The population is not far short of the five million mark, but the birth rate is falling.

Gay men are tying the knot more than women and heart disease is the biggest killer.

These are some of the facts revealed about the year just gone in a mixum gatherum of acts and figures published by the Central Statistics Office today.

Ireland’s Facts and Figures 2019 indicates that some elements of the boom years are back. But there is little sign of the property bubble seen by some to have landed us in an economic mess last time around.

Smoked salmon prices are up over 7pc while store cupboard staple - jam – has plummeted for some reason.

The cost of other non-essentials like stout, cigarettes, and cinema tickets are also up.

But price wars between traditional supermarkets and the big discount chains may be behind a fall in the price of striploin steak, broccoli, mushrooms and bananas.

The economy is performing well with GDP growth of 8pc between 2017 and 2018 but house price hikes slowed dramatically to 0.9pc in the year to last October. An Eircode area in Naas had the most new homes built, according to the latest figures.

A career in construction is not what it used to be and the share of apprentices who qualified in construction has plummeted from almost 50pc in 2010 to 20pc of all apprentices in 2016.

Our largest trading partner for exports is the US, followed by the UK and Germany while – highlighting our vulnerability to Brexit - our largest single supplier of imports is the UK, from whom 20pc of all goods are imported. However, imports from the US have risen by 55pc since 2015.

The numbers unemployed fell by 11pc in the 12 months to September last year and the number at work stands at 2.3 million.

Earnings are on the rise but there are big differences between sectors, with ICT workers on the highest earnings of €991 a week, and accommodation and food staff on the lowest. Wages are highest in Dublin but lowest in the border region.

There are still big problems for women and some minority groups in and out of the workplace.

A third who identify as LGBTI+ have experienced discrimination, the highest rate for any group.

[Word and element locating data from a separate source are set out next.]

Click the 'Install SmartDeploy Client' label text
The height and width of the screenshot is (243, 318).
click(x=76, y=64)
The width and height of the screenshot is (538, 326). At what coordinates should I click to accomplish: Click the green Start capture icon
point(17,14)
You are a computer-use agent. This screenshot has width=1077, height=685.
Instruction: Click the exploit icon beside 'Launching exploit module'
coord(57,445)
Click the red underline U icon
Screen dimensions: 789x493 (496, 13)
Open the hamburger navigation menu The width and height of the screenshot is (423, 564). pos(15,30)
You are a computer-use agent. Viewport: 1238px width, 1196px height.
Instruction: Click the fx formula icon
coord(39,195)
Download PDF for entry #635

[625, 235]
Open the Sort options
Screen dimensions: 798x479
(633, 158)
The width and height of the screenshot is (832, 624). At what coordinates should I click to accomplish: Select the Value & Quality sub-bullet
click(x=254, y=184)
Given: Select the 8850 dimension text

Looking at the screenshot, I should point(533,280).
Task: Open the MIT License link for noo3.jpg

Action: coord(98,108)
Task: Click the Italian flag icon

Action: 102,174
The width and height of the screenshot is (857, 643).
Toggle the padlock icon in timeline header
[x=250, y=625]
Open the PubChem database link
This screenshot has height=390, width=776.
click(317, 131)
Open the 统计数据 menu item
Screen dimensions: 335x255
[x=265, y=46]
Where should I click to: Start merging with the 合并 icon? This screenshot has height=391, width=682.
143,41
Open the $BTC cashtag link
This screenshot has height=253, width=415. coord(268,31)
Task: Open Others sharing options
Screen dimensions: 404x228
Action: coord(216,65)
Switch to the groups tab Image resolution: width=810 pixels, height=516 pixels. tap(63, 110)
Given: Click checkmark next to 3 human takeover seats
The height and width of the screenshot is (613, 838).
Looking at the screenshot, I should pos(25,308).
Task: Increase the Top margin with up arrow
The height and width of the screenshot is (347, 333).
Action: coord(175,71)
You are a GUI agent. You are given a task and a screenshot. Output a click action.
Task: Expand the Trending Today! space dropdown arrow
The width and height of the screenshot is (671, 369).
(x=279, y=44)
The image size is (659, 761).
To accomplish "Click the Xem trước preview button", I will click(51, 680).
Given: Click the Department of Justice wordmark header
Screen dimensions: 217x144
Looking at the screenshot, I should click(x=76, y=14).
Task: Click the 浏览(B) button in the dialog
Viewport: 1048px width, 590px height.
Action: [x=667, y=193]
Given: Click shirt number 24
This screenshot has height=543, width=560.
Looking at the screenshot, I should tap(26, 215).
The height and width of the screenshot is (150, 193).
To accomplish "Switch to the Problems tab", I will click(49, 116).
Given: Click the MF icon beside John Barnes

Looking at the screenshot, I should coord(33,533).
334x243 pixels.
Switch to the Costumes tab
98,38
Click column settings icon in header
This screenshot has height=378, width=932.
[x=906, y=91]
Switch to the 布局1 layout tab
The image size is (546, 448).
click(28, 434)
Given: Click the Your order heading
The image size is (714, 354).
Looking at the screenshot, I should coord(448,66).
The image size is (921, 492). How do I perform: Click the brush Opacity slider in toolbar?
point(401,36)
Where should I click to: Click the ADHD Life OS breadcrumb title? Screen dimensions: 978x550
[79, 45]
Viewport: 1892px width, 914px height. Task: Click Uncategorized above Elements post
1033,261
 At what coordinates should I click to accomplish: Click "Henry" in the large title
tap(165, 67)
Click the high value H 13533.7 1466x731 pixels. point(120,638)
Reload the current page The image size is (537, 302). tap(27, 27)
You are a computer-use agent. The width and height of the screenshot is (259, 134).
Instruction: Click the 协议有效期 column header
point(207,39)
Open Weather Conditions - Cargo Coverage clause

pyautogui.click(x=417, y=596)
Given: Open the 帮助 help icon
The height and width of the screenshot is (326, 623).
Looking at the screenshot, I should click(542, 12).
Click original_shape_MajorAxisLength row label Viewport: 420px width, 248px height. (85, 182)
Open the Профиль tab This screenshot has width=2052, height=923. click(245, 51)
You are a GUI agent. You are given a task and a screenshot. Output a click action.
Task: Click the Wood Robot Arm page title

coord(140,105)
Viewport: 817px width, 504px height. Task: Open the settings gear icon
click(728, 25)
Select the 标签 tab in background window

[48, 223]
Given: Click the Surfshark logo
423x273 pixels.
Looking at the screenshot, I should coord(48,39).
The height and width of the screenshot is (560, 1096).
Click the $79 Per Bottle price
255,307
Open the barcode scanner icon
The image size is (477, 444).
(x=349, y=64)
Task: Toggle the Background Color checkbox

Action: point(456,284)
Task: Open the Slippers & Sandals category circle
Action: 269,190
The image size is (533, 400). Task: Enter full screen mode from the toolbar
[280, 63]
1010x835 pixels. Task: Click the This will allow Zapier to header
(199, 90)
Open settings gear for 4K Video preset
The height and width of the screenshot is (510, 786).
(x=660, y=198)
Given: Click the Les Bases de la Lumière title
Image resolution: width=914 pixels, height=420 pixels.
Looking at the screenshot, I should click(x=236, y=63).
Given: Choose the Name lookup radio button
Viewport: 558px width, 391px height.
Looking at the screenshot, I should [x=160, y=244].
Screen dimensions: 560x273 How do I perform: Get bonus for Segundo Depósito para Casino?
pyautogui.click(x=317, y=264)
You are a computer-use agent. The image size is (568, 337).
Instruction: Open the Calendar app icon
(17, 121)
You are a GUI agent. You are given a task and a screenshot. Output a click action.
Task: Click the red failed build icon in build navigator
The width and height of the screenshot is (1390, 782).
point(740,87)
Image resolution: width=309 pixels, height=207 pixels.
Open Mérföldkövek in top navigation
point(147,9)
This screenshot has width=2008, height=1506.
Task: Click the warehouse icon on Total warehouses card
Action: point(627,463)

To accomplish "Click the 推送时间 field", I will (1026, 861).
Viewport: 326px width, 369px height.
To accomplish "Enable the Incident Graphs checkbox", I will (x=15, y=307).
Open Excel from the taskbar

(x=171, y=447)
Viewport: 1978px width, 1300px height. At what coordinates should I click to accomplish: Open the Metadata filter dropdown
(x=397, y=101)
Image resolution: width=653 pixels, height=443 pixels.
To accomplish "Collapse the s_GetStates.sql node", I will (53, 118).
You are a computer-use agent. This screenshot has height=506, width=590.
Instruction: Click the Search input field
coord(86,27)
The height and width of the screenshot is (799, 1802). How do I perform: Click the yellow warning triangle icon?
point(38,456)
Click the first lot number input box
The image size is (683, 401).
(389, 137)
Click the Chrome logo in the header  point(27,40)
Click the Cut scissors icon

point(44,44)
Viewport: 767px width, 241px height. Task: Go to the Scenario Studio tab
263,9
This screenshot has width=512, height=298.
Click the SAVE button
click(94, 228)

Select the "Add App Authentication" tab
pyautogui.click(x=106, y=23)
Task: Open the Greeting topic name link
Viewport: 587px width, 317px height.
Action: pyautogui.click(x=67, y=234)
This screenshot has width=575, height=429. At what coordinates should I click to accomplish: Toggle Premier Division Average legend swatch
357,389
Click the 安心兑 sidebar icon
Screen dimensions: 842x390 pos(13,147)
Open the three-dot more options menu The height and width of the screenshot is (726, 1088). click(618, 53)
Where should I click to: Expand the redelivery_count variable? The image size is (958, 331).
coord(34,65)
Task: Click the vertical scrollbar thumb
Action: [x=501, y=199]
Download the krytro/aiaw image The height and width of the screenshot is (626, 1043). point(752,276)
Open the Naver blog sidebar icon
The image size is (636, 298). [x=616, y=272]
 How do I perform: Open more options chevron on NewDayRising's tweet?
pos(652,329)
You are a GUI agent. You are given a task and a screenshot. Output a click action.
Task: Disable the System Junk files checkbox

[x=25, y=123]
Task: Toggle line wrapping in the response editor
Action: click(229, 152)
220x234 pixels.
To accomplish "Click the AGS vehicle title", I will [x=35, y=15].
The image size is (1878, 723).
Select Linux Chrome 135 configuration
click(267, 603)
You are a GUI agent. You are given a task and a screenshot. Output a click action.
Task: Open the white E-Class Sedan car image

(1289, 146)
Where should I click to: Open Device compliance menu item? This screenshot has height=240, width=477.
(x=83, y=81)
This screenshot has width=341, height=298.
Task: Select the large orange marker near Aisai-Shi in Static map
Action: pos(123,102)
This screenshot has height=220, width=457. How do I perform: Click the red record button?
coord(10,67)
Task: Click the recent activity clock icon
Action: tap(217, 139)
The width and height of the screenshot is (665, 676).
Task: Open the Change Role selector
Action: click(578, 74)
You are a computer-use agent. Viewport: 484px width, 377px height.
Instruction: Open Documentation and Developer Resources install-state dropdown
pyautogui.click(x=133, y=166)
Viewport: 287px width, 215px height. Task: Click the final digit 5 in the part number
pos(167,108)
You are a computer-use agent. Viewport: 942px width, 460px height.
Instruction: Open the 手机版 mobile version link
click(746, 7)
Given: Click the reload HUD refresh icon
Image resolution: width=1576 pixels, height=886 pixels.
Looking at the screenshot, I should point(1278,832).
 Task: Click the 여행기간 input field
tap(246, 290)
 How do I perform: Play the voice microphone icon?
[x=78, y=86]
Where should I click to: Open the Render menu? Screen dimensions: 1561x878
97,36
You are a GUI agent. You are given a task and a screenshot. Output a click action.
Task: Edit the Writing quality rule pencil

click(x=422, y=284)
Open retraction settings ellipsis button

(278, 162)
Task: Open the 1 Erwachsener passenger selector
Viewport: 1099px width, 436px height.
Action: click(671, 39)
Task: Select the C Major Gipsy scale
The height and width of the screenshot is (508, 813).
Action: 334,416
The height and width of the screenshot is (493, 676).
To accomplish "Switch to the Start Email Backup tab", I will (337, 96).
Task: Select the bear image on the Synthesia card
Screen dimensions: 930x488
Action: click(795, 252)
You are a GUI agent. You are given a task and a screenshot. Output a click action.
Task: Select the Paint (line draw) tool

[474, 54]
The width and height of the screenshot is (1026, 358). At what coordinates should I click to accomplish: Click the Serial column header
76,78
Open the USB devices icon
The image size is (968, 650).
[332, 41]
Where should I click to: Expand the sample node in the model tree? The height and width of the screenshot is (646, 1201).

Gender was the most common ground for discrimination in the workplace.

Only one in nine CEOs in large companies were women.

The country has come a long way in terms of internet use, with 91pc of all households having access. But this has come with its own problems and 2pc in users have experienced online identify theft while one in ten fell victim to phishing and pharming.

Depressingly, average rainfall has risen, and stood at 1,224 millimetres in 2018 compared to 912 in 1971.

On the environmental front, the government does not appear to be winning the battle to get people to use public transport.

The number of public bus and coach passenger journeys fell from a yearly average of 234m in 2005 to 2009 to 226m in 2018.

Just 2pc of women are cycling to work, compared with 6pc in 1986.

There is some good news in terms of road safety as the number killed has fallen by 9pc - or 14 fatalities. But this still means that 142 people were killed on Irish roads in 2018.

Renewable energy accounts for almost a third of electricity generation but three counties are still not connected to the gas network.

In agriculture, oats, potatoes and wheat are in decline, but barley is bucking the trend. Cows are the most plentiful livestock with over seven million of them in our fields.